Where ever i read anything about lizardmen, i always see someone tallking about their save never being able to be less than 6+, is this regarding some special rule or what?


----------



## Erie Ed (Feb 21, 2009)

If I'm correct for sarus warriors I believe they have +5 from scaly skin, then +4 from shield, and +3 for hand weapon...that is of course if I'm correct.


----------



## NagashKhemmler (Apr 28, 2009)

Erie Ed said:


> If I'm correct for sarus warriors I believe they have +5 from scaly skin, then +4 from shield, and +3 for hand weapon...that is of course if I'm correct.


That's correct, essential heavy armour + shield. HWS brings them to 3+ from the front only, side attacks reduce them to a 4+. A S7/S6 attack will still reduce them to no armour save however, or alternative weaponry, such as a stone thrower or cannon.


----------



## Erie Ed (Feb 21, 2009)

NagashKhemmler said:


> That's correct, essential heavy armour + shield. HWS brings them to 3+ from the front only, side attacks reduce them to a 4+. A S7/S6 attack will still reduce them to no armour save however, or alternative weaponry, such as a stone thrower or cannon.


Not bad for doing that from memory


----------



## Void_Dragon (Jun 11, 2009)

No, that's wrong.

Saurus Warriors and Saurus Cavalry have "Scaly Skin 6+". Then with HW/S they get 5, 4+ in combat from front.

Temple Guard, Saurus Scar-Veterans, and Saurus Oldbloods have "Scaly Skin 5+".

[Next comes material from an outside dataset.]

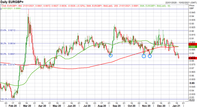
Task: Click the bold 0.85 price axis label
Action: [192, 83]
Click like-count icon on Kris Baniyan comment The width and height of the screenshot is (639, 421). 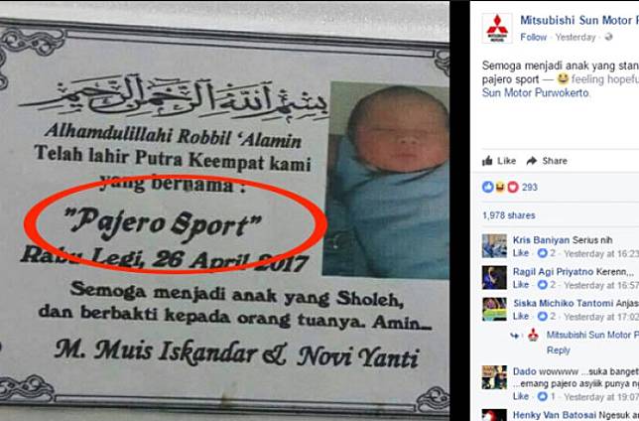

You can increase a Saurus Warrior unit's Scaly Skin to 5+ with a blessed spawning, but this makes them a Special choice.


----------



## Fatality (Oct 8, 2008)

No sarus warriors have a 5+...


----------



## Erie Ed (Feb 21, 2009)

Fatality said:


> No sarus warriors have a 5+...


That is correct I'm looking right at the book and they have a 5+ Scaly Skin


----------



## fastchocolatesurprise (Jun 28, 2009)

Indeed. Just flipped through the book. Saurus 5+, Old Blood 4+. Note that Saurus heroes and lords can take light armor and temple guard have it standard. as per the rulebook scaly skin stacks with armor.That means temple guard , if using their hand weapons and shields instead of halberds, are 2+ in HtoH:shok:. (5+ skin, 1 for shield, 1 for armor and 1 for hw and shield in HtoH).


----------



## NagashKhemmler (Apr 28, 2009)

lol and people say GW doesn't buff new armies to improve sales...


----------



## Mutants_ho! (Jul 3, 2008)

I believe in previous editions it was w/ blessed spawnings, but those no longer exist and +5 scaly skin is standard now.


----------